The Eighth District Court of Appeals in El Paso has affirmed a trial court’s order denying arbitration in a discrimination and retaliation lawsuit. In Alorica v. Tovar, No. 08-18-00008-CV (Tex. App. – El Paso, November 26, 2018), a woman, Tovar, filed a lawsuit against her former employer, Alorica, claiming the company illegally committed disability discrimination and also retaliated against her for pursuing workers’ compensation claims. In response, Alorica filed a motion to compel the dispute to arbitration.
According to Alorica, Tovar explicitly assented to the company’s mandatory arbitration agreement through electronic means. In addition, the company claimed Tovar implicitly assented to the arbitration policy by continuing her employment relationship with Alorica after the policy was put in place. Tovar submitted to the court a sworn affidavit stating she was wholly unaware of the mandatory arbitration agreement. In her sworn statement, Tovar asserted that she had never seen, read, nor agreed to be bound by the terms of the arbitration policy. During a Tipps hearing, Tovar provided testimony stating she first became aware of the arbitration agreement after she filed her lawsuit. In reply, Alorica claimed Tovar’s computer login was used to access and agree to the mandatory arbitration policy.
The trial court ultimately determined Tovar’s evidence regarding her knowledge of the arbitration agreement was more credible than that provided by Alorica. Because of this, the trial court denied Alorica’s motion to compel arbitration. Alorica then filed an interlocutory appeal with the Eighth District Court of Appeals in El Paso.
On appeal, Alorica asked the El Paso court to rule the company’s evidence was more credible as a matter of law and overturn the trial court’s order denying arbitration. Citing the appellate court’s own 2016 decision in Kmart Stores of Texas, L.L.C. v. Ramirez, the Court of Appeals stated the “trial court’s decision rested on legally sufficient evidence.”

→ **Stated goal 1**: Summarize the Alorica v. Tovar case write-up in two sentences.
→ **Stated goal 2**: Write the next part of the Alorica v. Tovar case write-up, starting after its final sentence.

Source records

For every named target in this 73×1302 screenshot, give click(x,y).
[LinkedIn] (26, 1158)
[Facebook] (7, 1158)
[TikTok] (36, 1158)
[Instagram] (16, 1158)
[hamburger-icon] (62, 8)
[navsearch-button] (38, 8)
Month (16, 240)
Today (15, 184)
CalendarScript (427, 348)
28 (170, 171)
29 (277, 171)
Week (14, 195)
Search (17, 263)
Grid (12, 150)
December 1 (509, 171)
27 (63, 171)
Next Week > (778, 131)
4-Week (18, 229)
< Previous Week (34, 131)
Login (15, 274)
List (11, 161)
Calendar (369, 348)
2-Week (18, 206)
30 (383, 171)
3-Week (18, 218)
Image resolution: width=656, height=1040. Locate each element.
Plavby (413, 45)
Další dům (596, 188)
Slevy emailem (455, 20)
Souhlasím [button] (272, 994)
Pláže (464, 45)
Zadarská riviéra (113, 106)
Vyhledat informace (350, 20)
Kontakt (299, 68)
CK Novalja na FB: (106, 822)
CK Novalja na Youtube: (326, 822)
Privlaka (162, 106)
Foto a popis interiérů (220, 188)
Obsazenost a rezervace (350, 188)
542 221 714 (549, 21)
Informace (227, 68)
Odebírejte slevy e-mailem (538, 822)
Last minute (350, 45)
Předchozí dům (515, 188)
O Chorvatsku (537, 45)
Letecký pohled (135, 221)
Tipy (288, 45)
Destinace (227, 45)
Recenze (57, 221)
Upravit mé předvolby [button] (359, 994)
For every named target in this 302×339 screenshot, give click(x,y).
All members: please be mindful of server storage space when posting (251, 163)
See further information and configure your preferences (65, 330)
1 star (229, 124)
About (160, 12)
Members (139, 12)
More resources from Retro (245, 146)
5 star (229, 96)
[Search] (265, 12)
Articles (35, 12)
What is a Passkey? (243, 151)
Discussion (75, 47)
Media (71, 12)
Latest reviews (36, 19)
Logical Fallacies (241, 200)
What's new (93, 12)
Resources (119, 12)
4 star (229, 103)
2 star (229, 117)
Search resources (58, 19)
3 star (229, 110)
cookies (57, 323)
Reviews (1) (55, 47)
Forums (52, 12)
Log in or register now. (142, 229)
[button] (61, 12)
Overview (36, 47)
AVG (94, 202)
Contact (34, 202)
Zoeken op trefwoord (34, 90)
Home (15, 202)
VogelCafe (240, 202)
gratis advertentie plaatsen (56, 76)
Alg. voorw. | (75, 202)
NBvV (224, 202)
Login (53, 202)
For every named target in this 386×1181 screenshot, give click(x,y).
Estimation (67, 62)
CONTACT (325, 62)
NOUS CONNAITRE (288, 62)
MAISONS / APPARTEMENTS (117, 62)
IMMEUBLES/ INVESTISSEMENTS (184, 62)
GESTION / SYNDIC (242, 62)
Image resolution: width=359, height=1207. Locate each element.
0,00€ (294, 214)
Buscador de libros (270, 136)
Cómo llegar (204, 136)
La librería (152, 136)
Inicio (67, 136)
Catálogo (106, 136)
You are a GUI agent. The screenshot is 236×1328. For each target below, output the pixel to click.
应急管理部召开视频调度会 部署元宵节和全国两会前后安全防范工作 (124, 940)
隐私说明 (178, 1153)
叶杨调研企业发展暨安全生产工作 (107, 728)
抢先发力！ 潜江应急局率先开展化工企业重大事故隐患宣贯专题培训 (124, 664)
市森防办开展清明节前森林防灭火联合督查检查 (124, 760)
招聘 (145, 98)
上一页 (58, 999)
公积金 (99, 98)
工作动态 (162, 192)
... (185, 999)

→ **Final answer 1**: In Alorica v. Tovar, a former employee sued Alorica for disability discrimination and for retaliation over her workers' compensation claims, and the company moved to compel arbitration, arguing she had assented to its policy electronically and by continuing her employment, while she swore she had never seen, read, or agreed to it. The trial court found her evidence more credible and denied the motion, and on interlocutory appeal the Eighth District Court of Appeals in El Paso affirmed, stating the trial court's decision rested on legally sufficient evidence.

→ **Final answer 2**:
The court said:
At first blush, the similarities between this case and Kmart are striking. Both cases involve an employee’s sworn denial of notice or login and an employer’s proffer of electronic records seeming to indicate otherwise. Alorica attempts to distinguish Kmart in several ways, none of which we find persuasive. First, Alorica argues that the quality of evidence in this case is different because Kmart involved an employee giving live testimony that was contravened by an affidavit from a human resources professional, whereas here, Alorica offered live testimony from its in-house I.T. professional that it contends was clear, direct, and positive and rebutted Tovar’s live sworn denial of notice as a matter of law. But the dispositive issue in Kmart did not necessarily hinge on live testimony-versus-affidavit; we simply held that the employer-witness’s testimony vouching for electronic records raised more than a scintilla of evidence of notice, and that the employee-witness’s sworn denial of notice raised more than a scintilla of evidence of no notice, thereby creating a fact issue on contract formation that was ripe for trial court resolution either way. Kmart Stores of Tex., 510 S.W.3d at 570-71 (holding in light of conflicting evidence that neither side could establish its position as a matter of law and deferring to the trial court’s credibility and demeanor assessments). Here, we have the same type of conflicting evidence as we did in Kmart. The distinction in the form with respect to how the evidence is presented is not material.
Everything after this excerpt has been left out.